TASK GOAL
Exactly as they appear, copy the lines from the start of the entries below to the line containing "Click the winking", both ends included.

[Stored items]
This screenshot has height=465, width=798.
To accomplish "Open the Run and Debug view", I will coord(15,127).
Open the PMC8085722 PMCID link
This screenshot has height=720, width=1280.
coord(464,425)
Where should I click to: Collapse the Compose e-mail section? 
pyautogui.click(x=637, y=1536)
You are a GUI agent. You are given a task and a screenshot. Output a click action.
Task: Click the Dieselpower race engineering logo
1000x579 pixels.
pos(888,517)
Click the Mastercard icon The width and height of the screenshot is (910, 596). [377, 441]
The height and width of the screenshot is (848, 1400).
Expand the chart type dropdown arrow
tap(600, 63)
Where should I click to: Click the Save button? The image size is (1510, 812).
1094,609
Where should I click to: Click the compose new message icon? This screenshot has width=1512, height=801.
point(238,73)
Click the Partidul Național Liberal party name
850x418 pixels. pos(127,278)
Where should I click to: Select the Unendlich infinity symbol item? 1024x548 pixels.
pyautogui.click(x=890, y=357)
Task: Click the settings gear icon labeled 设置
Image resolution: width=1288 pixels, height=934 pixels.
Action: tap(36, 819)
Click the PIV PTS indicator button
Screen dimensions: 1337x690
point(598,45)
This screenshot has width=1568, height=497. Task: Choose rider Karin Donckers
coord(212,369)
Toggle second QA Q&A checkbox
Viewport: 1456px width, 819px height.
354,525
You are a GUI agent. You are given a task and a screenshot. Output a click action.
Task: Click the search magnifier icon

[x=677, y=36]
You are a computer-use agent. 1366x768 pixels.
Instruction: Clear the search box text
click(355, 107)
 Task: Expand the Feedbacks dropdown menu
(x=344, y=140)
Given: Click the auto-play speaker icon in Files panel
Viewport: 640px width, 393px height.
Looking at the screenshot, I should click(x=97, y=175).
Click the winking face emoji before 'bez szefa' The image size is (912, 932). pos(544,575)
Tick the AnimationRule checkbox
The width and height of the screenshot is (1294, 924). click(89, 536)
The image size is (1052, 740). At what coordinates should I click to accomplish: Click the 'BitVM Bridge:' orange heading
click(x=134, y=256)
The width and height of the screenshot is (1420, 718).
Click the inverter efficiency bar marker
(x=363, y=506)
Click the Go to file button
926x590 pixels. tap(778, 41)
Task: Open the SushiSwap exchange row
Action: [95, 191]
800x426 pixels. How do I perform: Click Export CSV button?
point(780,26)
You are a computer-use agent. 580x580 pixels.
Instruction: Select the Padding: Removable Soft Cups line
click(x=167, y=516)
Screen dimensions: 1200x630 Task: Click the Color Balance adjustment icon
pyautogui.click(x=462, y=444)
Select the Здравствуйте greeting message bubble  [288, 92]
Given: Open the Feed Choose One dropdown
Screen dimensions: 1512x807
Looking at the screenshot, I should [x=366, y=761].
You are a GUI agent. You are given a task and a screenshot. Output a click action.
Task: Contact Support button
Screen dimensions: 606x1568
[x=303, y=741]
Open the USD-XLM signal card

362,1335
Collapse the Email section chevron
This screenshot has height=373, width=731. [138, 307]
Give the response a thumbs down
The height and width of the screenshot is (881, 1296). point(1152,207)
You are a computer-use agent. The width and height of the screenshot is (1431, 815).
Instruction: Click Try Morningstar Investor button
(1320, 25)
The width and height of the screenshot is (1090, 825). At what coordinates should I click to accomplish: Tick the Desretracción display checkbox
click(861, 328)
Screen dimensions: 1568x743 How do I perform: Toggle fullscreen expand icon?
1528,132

RESPONSE TO THE TASK
This screenshot has height=465, width=798.
To accomplish "Open the Run and Debug view", I will coord(15,127).
Open the PMC8085722 PMCID link
This screenshot has height=720, width=1280.
coord(464,425)
Where should I click to: Collapse the Compose e-mail section? 
pyautogui.click(x=637, y=1536)
You are a GUI agent. You are given a task and a screenshot. Output a click action.
Task: Click the Dieselpower race engineering logo
1000x579 pixels.
pos(888,517)
Click the Mastercard icon The width and height of the screenshot is (910, 596). [377, 441]
The height and width of the screenshot is (848, 1400).
Expand the chart type dropdown arrow
tap(600, 63)
Where should I click to: Click the Save button? The image size is (1510, 812).
1094,609
Where should I click to: Click the compose new message icon? This screenshot has width=1512, height=801.
point(238,73)
Click the Partidul Național Liberal party name
850x418 pixels. pos(127,278)
Where should I click to: Select the Unendlich infinity symbol item? 1024x548 pixels.
pyautogui.click(x=890, y=357)
Task: Click the settings gear icon labeled 设置
Image resolution: width=1288 pixels, height=934 pixels.
Action: tap(36, 819)
Click the PIV PTS indicator button
Screen dimensions: 1337x690
point(598,45)
This screenshot has width=1568, height=497. Task: Choose rider Karin Donckers
coord(212,369)
Toggle second QA Q&A checkbox
Viewport: 1456px width, 819px height.
354,525
You are a GUI agent. You are given a task and a screenshot. Output a click action.
Task: Click the search magnifier icon

[x=677, y=36]
You are a computer-use agent. 1366x768 pixels.
Instruction: Clear the search box text
click(355, 107)
 Task: Expand the Feedbacks dropdown menu
(x=344, y=140)
Given: Click the auto-play speaker icon in Files panel
Viewport: 640px width, 393px height.
Looking at the screenshot, I should click(x=97, y=175).
Click the winking face emoji before 'bez szefa' The image size is (912, 932). pos(544,575)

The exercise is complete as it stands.